First Republic and the Slow Failure
Where SVB took two days, First Republic took two months. The San Francisco bank β built on jumbo mortgage lending to wealthy coastal clients β had a similar uninsured-deposit profile, with about 68 percent of deposits above the FDIC limit and a substantial book of low-rate mortgages whose fair value had collapsed under Fed tightening. In the week after SVB's failure, First Republic lost $70 billion of deposits. On Thursday 16 March eleven of the largest US banks, organised by Jamie Dimon and Janet Yellen, deposited a combined $30 billion into First Republic in a coordinated show of confidence β JPMorgan, Bank of America, Citigroup, and Wells Fargo each contributed $5 billion. The deposits were announced as uninsured term deposits, in the hope that the gesture would stabilise the wider regional sector.

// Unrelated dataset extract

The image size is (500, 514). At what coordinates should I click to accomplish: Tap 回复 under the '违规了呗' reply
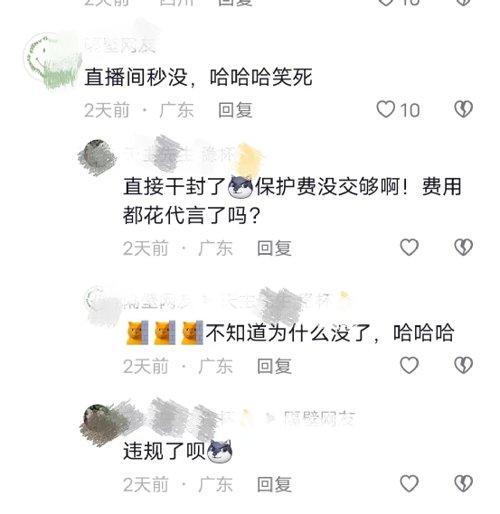[x=274, y=484]
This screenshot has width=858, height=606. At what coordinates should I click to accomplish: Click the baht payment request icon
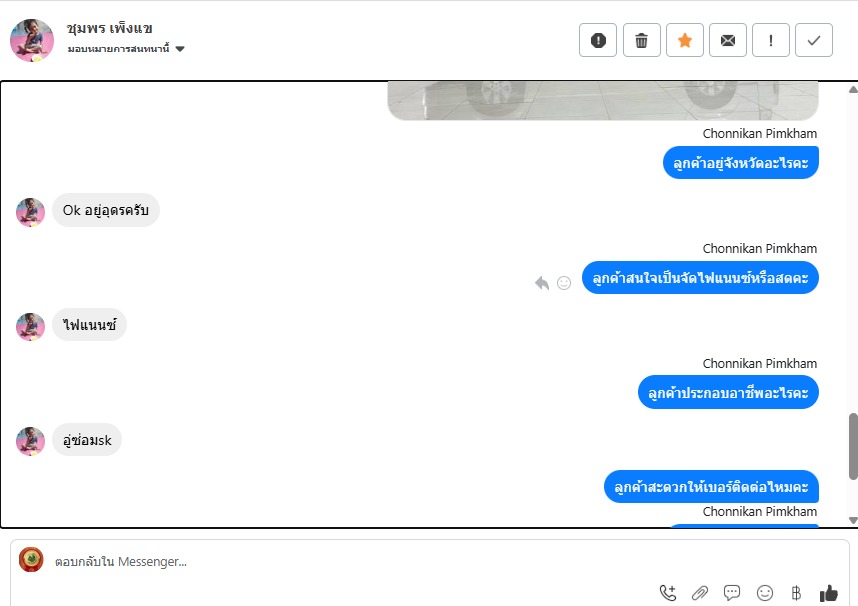[796, 592]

It bought time, not life. First Republic's deposits continued to drain through April. The bank's first-quarter earnings on 24 April reported a $100 billion deposit decline, and the share price fell 49 percent the next day. Over the weekend of 29β30 April the FDIC ran a forced-sale auction; JPMorgan submitted the strongest bid and acquired First Republic on Monday 1 May, with the FDIC absorbing approximately $13 billion of estimated losses. JPMorgan picked up roughly $173 billion of loans and $30 billion of securities at a discount.
What the Plumbing Showed
Three structural lessons emerged inside the post-mortems. The first concerns speed. The classic Diamond-Dybvig bank-run model assumes depositors physically queue at branches, with hours of friction between the first head and the last. SVB's run, conducted entirely through mobile banking applications and orchestrated through Slack and WhatsApp, ran ten times faster. The Northern Rock queue captured in Britain's first bank run in 150 years is now a museum piece β a 2007 vintage. By 2023 the equivalent run was a Twitter timeline.

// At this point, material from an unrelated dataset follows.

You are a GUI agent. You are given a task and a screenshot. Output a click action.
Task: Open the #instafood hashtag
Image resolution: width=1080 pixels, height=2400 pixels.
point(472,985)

The second concerns the asymmetry between accounting and economics. The HTM designation, introduced in FASB Statement 115 in 1993 and codified in Topic 320, was designed to spare banks from quarterly volatility on bonds they intended to hold. In a regime of historically low rates and gentle yield-curve movements, the carve-out was harmless. After 425 basis points of tightening in twelve months, the carve-out was concealing the difference between solvency and insolvency at any institution whose depositors might leave on short notice.
The third concerns concentration. SVB's deposit base was 50 percent venture-funded technology startups; Signature's was 30 percent crypto-industry firms; First Republic's was wealthy coastal mortgage borrowers. Each ran on a separate WhatsApp group, but each ran in the same week. The Iceland of the banking system that grew ten times its economy had taught the same lesson in 2008: a deposit base that shares a single business cycle is not deposits, but a margin call waiting for a trigger.
The Fed's Barr Review, published 28 April 2023, concluded that SVB's "rapid growth, concentrated business model, reliance on uninsured deposits, and unhedged interest-rate risk" had been visible to supervisors for three years before the run, and that the supervisory response had been "too slow." The Federal Reserve later proposed a long-term debt requirement for regional banks above $100 billion in assets and a phased application of unrealised-loss recognition into capital ratios. The reforms were diluted in 2024 negotiations and remained partial when this article went to press. On the night of 12 March 2023 the United States Treasury, the Federal Reserve, and the FDIC stood at a podium in Washington and told the country that no depositor would lose a dollar β a sentence that quietly extended the federal balance sheet over deposits no Congress had ever voted to insure.